O festival nasce da necessidade de criar espaços de visibilidade e formação para mulheres e pessoas trans na música. Desde 2018, o Somas busca unir arte e resistência, promovendo debates sobre direitos humanos, diversidade e fortalecimento da cena musical na Amazônia.
“Elas e eles, mulheres e pessoas trans, precisam ocupar os palcos e os espaços técnicos da música. Cada edição do Somas confirma que a produção cultural feita por nós é potente, diversa e necessária para transformar realidades”, explica Elisa Maia, artista e produtora cultural idealizadora do evento.
Michelle Andrews, produtora cultural e co-criadora do festival, reforça que a iniciativa atua também no combate à desigualdade histórica no setor musical.
“O festival promove autocuidado, profissionalização e a valorização de artistas e técnicas, mostrando que há talento e identidade cultural na Amazônia”, afirma.
Programação
O Somas 2025 oferece oficinas, painéis e rodas de conversa com vagas prioritárias para mulheres e pessoas trans, mas abertas ao público em geral.
Entre os destaques estão oficinas como “Construindo portfólio artístico e cultural”, “Criativas: carreiras possíveis na música” e “Diversas na técnica – formação básica de sonorização para mulheres e pessoas trans”, ministrada por Jessyca Meireles, técnica de som e diretora de palco de Belém.
Dois painéis discutem a presença da música LBTT no Amazonas e a construção de videoclipes como ferramenta de narrativa e comunidade, enquanto a roda de conversa “Desacelerando para seguir: tecendo redes de cuidado na Cultura” promove reflexões sobre bem-estar e trabalho artístico.
Quatro apresentações musicais encerrarão o festival, com destaque para o grupo indígena Yebá Buró Goamü K4lyope, além de Duda Raposo e Anna Suav, colocando o protagonismo feminino e trans em evidência.

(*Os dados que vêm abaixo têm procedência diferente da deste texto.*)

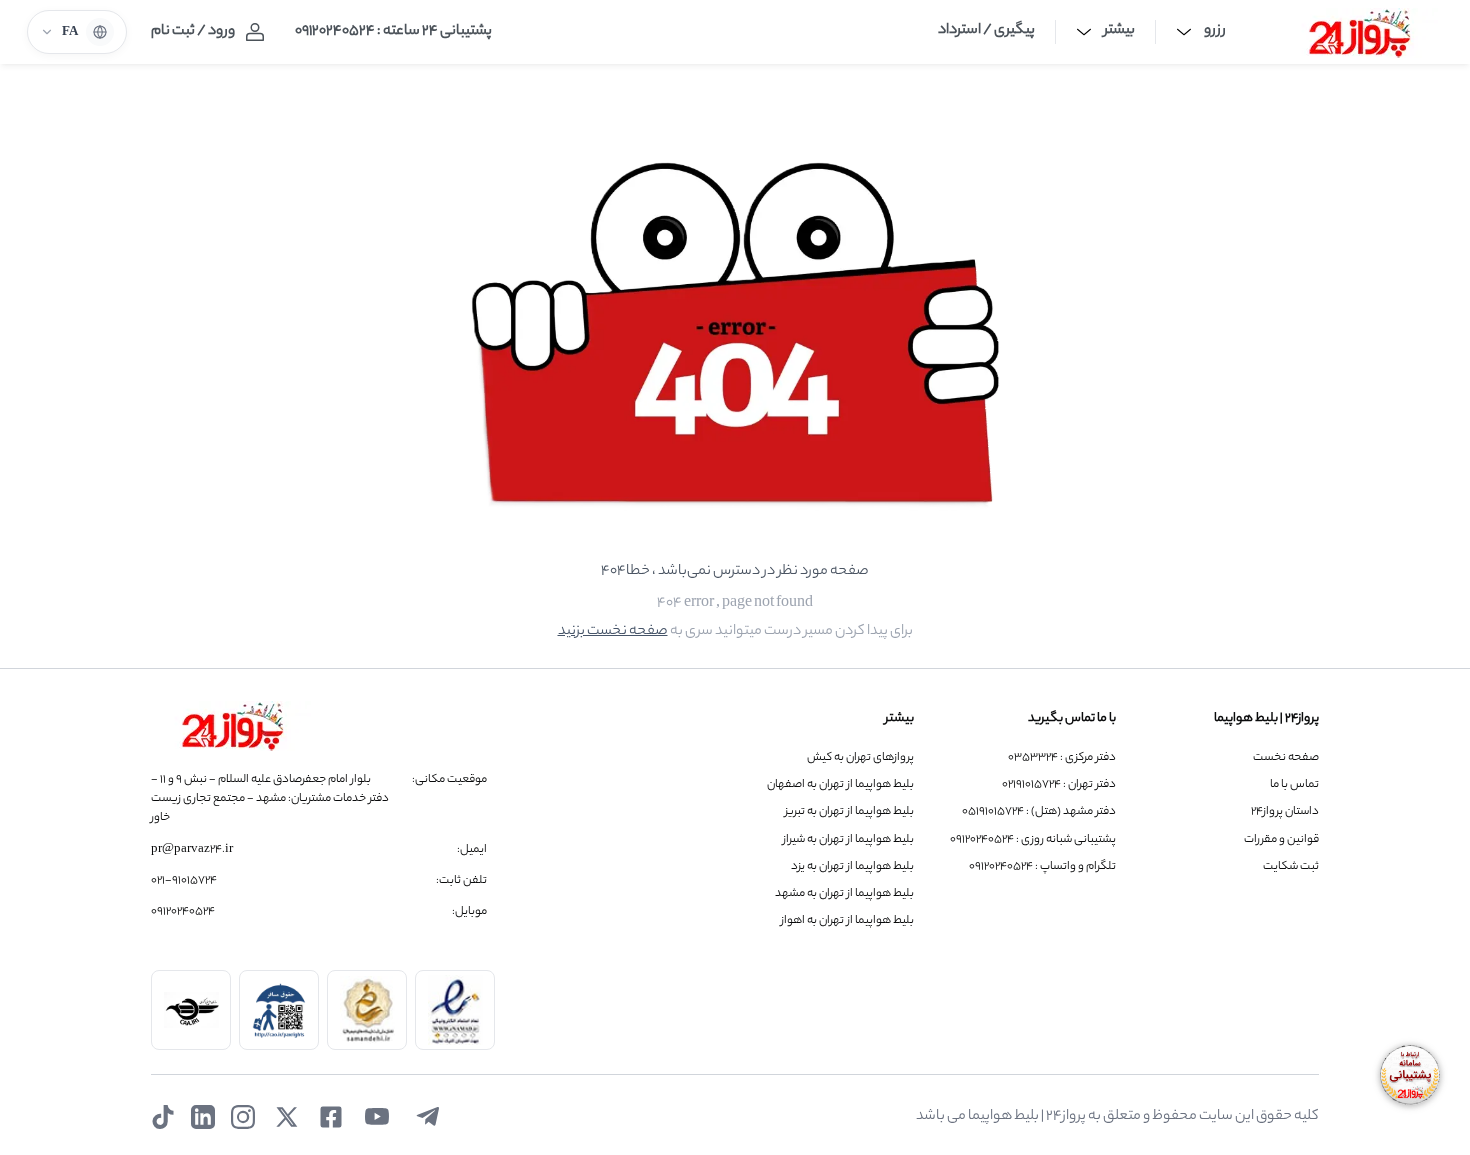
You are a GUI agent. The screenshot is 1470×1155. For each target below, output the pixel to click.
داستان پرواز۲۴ (1285, 812)
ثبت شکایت (1291, 867)
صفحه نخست (1286, 758)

Todos os shows são gratuitos e abertos ao público em geral, oferecendo uma experiência cultural inclusiva e diversa.
Além de Manaus, o festival busca ampliar o diálogo da cena local com outras regiões do país, fortalecendo redes de criação e oportunidades para mulheres e pessoas trans na música.
Para Elisa Maia, o Somas é um espaço onde arte, formação e resistência caminham juntas, promovendo mudanças na percepção e valorização da produção cultural amazônica.